ONE STREP CLOSER
Mets crush Phils to keep wild-card lead on day they announce Thor is sick & will miss start
After he delivered more bad pitching news Friday afternoon — this time, it was that Noah Syndergaard had strep throat and wouldn’t start Saturday — Terry Collins laughed. It wasn’t a funny, ha-ha kind of chuckle, more like a defense mechanism for a man who’s approaching a certain uncomfortable limit.
Who could blame him? Every day at the Mets now seems to start with another dark chapter about the club’s pitching, once its pride and joy. Syndergaard should be OK after a course of antibiotics, but his strep throat could throw off the Mets’ plans to start him if they reach the NL wild-card game.
It’s not their only current pitching woe, either. Jacob deGrom and Matt Harvey are out for the year. The Mets announced Thursday that Steven Matz had a setback with his shoulder and wouldn’t make his scheduled start on Friday. Syndergaard remains weak and is being pumped with IV fluids, so Bartolo Colon is the last starter standing from the Opening-Day rotation.
“You are kind of numb to it now, it’s
happened so much,” Collins said of all the injuries.
Plus, the Mets have been burning through relievers lately, which could reverberate through the rest of their pursuit of a playoff spot. A day after they matched a club record by using 10 pitchers in beating the Phillies, they deployed six more Friday night, in part because Gabriel Ynoa, who started in place of Matz, lasted only two innings.
It could’ve been much worse, especially since Collins did not want to use either Jeurys Familia or setup man Addison Reed because of their recent workloads. Sean Gilmartin was among the unusable, too, considering he is tabbed to take Syndergaard’s place Saturday. That trimmed his options from a list that, because of September’s expanded rosters, includes 11 relievers.
But that’s where Hansel Robles comes in. He’s been pitching well lately and he gave the Mets a huge effort Friday, earning his first career save by throwing 2.2 scoreless innings to finish a 10-5 victory over Philadelphia. The bullpen, which had to provide seven innings of work, would’ve been even more taxed without his performance, which included getting a key double play to end the seventh.
“That really saved us,” Collins said of Robles’ work.
“It’s a sense of pride for me to do that,” Robles said through a translator. “I hope I get the chance to do it again.” The Mets must watch their bullpen workload even as the schedule is running out of games. Relievers are generally exhausted this time of year, anyway, and three of their top bullpen arms are among the top 13 in appearances in the majors — Reed (76, tied for second-most), Familia (74, tied for fifth) and Jerry Blevins (70, 13th).

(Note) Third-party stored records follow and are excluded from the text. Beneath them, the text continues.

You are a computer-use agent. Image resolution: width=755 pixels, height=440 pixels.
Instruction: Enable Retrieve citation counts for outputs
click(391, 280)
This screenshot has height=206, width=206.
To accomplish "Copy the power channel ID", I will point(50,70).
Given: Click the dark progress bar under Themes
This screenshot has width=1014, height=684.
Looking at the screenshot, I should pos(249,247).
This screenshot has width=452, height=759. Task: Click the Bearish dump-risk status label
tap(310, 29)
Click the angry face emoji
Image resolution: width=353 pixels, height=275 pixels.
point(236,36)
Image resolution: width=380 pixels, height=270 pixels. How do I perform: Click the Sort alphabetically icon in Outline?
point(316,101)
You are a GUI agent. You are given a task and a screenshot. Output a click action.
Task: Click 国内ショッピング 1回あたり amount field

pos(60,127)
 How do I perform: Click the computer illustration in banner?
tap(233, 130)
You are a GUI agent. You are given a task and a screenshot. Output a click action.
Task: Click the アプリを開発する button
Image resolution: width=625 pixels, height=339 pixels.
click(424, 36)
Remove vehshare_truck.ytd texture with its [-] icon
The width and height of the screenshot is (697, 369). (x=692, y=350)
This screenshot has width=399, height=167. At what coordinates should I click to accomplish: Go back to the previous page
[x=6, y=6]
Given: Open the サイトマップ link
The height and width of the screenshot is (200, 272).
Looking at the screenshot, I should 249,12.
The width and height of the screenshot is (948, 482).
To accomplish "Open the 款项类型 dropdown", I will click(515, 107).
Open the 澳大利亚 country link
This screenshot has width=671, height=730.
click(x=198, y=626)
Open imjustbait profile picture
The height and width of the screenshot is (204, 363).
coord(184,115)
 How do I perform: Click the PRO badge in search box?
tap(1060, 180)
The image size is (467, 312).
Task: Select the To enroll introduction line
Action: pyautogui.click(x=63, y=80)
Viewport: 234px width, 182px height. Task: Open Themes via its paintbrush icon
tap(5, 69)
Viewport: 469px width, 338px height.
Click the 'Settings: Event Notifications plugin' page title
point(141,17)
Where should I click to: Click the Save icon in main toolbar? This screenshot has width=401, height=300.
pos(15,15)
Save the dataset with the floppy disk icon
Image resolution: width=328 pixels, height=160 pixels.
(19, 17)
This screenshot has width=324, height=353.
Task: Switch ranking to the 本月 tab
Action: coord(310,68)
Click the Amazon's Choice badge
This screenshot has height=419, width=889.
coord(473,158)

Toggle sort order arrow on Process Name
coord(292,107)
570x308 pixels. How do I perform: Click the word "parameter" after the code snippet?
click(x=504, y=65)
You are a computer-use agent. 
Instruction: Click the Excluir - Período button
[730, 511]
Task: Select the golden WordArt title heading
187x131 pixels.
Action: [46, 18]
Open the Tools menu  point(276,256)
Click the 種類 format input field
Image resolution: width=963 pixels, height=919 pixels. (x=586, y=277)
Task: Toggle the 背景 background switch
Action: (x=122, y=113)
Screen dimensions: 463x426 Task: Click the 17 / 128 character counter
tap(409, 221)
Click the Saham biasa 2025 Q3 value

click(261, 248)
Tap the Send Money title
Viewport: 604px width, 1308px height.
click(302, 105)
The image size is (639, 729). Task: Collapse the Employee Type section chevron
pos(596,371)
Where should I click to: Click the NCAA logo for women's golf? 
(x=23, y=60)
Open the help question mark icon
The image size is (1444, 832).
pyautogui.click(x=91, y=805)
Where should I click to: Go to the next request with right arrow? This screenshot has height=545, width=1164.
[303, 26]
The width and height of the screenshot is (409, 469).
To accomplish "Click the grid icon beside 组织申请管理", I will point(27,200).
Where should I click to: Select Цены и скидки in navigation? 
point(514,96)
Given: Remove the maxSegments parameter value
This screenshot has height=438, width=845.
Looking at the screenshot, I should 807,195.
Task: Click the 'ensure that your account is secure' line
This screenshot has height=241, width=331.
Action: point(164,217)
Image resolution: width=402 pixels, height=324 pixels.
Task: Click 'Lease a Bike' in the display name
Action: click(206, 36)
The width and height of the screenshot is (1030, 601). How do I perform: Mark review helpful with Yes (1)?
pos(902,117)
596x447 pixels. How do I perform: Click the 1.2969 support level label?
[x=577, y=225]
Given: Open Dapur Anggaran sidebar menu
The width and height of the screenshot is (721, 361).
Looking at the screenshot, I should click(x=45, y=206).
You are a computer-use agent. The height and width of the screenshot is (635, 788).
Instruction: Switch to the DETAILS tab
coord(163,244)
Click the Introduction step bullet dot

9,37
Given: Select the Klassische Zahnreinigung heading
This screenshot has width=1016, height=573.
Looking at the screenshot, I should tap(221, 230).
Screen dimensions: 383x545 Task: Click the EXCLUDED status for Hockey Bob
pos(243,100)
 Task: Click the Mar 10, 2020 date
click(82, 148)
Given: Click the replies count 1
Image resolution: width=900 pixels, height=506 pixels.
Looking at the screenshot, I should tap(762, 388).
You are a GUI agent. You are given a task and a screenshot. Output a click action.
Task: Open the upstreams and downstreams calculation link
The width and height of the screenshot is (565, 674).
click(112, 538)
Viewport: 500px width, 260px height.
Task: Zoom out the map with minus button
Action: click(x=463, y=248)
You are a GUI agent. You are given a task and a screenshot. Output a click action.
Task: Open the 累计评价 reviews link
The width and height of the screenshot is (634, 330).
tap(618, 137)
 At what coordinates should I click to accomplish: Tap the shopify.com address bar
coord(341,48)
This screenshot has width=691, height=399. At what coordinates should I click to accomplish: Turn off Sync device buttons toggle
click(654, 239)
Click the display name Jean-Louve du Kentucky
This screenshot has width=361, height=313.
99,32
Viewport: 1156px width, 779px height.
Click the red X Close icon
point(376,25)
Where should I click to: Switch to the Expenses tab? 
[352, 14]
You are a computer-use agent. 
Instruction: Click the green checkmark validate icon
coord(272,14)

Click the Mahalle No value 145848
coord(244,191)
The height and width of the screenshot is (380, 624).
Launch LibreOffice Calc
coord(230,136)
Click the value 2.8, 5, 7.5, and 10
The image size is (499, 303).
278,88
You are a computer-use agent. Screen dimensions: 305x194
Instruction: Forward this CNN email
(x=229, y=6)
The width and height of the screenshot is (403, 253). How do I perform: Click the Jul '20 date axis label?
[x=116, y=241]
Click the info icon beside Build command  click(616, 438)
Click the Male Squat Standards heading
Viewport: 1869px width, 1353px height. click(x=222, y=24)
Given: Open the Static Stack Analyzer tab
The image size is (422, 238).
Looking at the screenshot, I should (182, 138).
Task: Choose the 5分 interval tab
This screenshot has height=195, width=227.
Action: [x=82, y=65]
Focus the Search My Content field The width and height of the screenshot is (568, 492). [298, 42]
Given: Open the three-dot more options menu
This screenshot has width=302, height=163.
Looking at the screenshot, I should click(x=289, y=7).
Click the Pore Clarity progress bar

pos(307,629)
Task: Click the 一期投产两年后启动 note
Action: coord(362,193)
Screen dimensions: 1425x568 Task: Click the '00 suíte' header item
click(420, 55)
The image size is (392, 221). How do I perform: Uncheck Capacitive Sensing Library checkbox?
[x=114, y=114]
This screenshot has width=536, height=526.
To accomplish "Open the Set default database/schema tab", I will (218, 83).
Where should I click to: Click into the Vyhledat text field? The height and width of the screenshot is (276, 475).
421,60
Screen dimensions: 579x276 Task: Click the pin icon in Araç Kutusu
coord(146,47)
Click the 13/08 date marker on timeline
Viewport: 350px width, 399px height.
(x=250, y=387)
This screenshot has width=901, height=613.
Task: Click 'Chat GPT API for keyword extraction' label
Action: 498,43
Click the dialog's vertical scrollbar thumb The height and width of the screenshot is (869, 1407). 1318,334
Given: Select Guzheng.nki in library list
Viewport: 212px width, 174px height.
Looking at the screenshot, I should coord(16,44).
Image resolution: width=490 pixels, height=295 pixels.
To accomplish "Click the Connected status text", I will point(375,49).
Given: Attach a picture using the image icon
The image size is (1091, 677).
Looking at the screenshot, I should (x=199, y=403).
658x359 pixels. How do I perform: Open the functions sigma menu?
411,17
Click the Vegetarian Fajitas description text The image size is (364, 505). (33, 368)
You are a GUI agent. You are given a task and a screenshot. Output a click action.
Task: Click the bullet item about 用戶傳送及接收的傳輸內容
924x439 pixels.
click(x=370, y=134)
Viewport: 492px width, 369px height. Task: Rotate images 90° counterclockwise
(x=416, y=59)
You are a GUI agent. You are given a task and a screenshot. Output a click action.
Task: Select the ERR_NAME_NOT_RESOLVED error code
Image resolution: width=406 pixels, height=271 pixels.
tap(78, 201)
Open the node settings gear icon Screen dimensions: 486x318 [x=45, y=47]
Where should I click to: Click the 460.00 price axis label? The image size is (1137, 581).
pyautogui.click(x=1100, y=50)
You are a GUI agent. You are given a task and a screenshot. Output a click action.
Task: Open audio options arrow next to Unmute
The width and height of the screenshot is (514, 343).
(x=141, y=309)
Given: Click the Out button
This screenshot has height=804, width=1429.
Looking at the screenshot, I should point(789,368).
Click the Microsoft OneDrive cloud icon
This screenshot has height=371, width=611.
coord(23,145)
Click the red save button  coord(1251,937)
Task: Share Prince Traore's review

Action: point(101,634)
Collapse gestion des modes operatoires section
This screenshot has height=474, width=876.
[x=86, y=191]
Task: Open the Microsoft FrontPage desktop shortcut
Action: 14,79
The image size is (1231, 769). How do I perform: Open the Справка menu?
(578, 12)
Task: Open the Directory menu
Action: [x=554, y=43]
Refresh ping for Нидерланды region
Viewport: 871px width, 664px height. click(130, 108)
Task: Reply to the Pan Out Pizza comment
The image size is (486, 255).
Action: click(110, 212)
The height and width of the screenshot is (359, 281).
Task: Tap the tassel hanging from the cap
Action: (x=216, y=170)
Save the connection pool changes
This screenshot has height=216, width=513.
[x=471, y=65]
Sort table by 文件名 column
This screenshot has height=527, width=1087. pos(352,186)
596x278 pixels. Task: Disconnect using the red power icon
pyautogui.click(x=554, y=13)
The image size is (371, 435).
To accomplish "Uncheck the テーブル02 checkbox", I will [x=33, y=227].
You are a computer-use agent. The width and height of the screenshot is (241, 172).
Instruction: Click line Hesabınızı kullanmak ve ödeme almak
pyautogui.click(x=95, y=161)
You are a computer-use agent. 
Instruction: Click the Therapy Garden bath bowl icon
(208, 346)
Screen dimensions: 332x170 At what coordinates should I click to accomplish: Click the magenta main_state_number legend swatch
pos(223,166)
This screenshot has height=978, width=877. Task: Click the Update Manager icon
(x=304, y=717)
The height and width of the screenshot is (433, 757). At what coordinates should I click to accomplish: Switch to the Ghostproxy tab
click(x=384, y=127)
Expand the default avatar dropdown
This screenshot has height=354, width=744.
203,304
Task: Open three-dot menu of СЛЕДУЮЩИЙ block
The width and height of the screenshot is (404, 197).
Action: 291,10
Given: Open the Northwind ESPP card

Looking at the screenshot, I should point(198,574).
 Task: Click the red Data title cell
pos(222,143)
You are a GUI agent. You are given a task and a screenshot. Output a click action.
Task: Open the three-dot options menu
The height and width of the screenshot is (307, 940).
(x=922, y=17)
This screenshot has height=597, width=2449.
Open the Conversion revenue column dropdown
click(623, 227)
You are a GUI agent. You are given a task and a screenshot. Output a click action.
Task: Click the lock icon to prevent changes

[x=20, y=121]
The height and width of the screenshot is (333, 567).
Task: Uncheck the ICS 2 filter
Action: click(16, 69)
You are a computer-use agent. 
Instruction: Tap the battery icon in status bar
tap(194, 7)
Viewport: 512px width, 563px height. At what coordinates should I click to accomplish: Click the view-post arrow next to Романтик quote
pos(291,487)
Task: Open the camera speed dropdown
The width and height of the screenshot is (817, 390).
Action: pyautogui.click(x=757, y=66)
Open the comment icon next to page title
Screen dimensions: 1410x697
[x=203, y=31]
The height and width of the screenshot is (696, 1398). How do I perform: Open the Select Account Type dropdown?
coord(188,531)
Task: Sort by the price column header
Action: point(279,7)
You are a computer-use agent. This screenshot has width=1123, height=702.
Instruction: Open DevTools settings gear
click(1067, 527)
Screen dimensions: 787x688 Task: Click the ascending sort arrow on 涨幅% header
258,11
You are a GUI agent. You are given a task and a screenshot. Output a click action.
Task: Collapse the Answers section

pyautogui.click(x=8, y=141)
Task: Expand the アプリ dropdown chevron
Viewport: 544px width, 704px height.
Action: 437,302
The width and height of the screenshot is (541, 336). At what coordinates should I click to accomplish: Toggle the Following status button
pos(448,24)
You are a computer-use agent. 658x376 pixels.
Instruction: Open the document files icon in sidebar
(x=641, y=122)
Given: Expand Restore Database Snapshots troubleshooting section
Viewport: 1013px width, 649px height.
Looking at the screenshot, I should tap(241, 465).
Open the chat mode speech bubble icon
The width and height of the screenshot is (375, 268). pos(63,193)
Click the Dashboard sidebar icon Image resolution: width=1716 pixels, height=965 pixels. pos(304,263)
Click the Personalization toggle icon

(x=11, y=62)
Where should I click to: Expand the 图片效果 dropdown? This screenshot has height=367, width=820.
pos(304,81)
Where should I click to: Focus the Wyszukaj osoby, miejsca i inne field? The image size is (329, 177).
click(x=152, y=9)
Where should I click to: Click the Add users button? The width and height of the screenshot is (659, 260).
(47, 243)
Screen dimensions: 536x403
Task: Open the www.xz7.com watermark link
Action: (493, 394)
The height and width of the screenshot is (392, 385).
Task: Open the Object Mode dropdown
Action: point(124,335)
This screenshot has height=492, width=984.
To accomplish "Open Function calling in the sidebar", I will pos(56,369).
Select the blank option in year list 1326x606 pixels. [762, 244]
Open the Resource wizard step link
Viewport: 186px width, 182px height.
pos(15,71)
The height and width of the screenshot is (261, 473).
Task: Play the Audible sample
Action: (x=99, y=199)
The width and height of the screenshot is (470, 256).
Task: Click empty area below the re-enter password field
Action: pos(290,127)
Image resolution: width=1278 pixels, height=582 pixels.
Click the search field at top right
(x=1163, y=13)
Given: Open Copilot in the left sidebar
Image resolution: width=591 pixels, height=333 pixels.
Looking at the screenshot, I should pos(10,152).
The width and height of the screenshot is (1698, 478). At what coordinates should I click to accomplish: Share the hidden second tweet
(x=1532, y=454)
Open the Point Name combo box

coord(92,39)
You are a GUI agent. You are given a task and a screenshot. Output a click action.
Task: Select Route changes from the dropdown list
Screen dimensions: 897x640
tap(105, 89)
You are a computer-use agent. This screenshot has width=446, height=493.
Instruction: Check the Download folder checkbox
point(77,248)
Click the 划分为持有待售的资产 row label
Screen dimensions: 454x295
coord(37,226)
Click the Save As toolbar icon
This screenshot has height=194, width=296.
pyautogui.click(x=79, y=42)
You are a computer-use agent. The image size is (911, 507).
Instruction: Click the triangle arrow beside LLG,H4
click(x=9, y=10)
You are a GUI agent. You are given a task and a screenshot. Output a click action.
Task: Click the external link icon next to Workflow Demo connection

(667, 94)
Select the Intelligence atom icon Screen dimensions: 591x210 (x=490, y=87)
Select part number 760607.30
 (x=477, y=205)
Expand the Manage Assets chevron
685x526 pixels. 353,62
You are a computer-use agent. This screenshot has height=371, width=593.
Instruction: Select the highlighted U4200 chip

Plus, the Mets having recently stacked big relief games atop each other, especially with Gilmartin starting instead of Syndergaard. When Collins talked about Gilmartin’s start, the manager’s hopes seemed to max out around five innings.
While Collins said he thinks the bullpen “can get to the finish line,” he also acknowledged how important it is to make sure of that. He knows he needs to tend to his top relievers “because if we don’t have them for the last six or seven days, we’re in trouble.”
The Mets have always believed that pitching would be their great advantage, particularly their starters. But that’s gone now. Their one chip is Syndergaard in the wild-card game. There’s still hope, but Collins knows it’s no sure thing.
“Right now in our situation we can’t worry about Oct. 5,” Collins said. “We got to worry about being there Oct. 1. We’re just hoping right now with the medication and some rest and nourishment he gets some energy back to where maybe he can pitch Monday, Tuesday. Move him back just a couple of days.
“When we get into the last three games of the season we’ll see where we sit. He and Bartolo are both pitching that last series because that could be something we need so if we don’t need one of those games we can push one of them back. Right now, until we know how Noah is going to feel in a couple of days, we don’t have that rotation set up.”
Collins suggested the Mets could “just brush it off. What else can happen? You play through. Played through it tonight, got to play through it tomorrow. Hopefully, we go into those last few days with he and Bartolo ready to go.”
Syndergaard, who had not been at the ballpark the previous two days, was at Citi Field Friday and saw trainers and did some light throwing in the outfield. At least that sounds encouraging for someone whose ailment is more manageable than the typical Met pitcher’s problem this year.
These days, though, nothing is certain when it comes to the Mets and their pitching ills. It’s enough to make a sane man laugh, but not in a good way.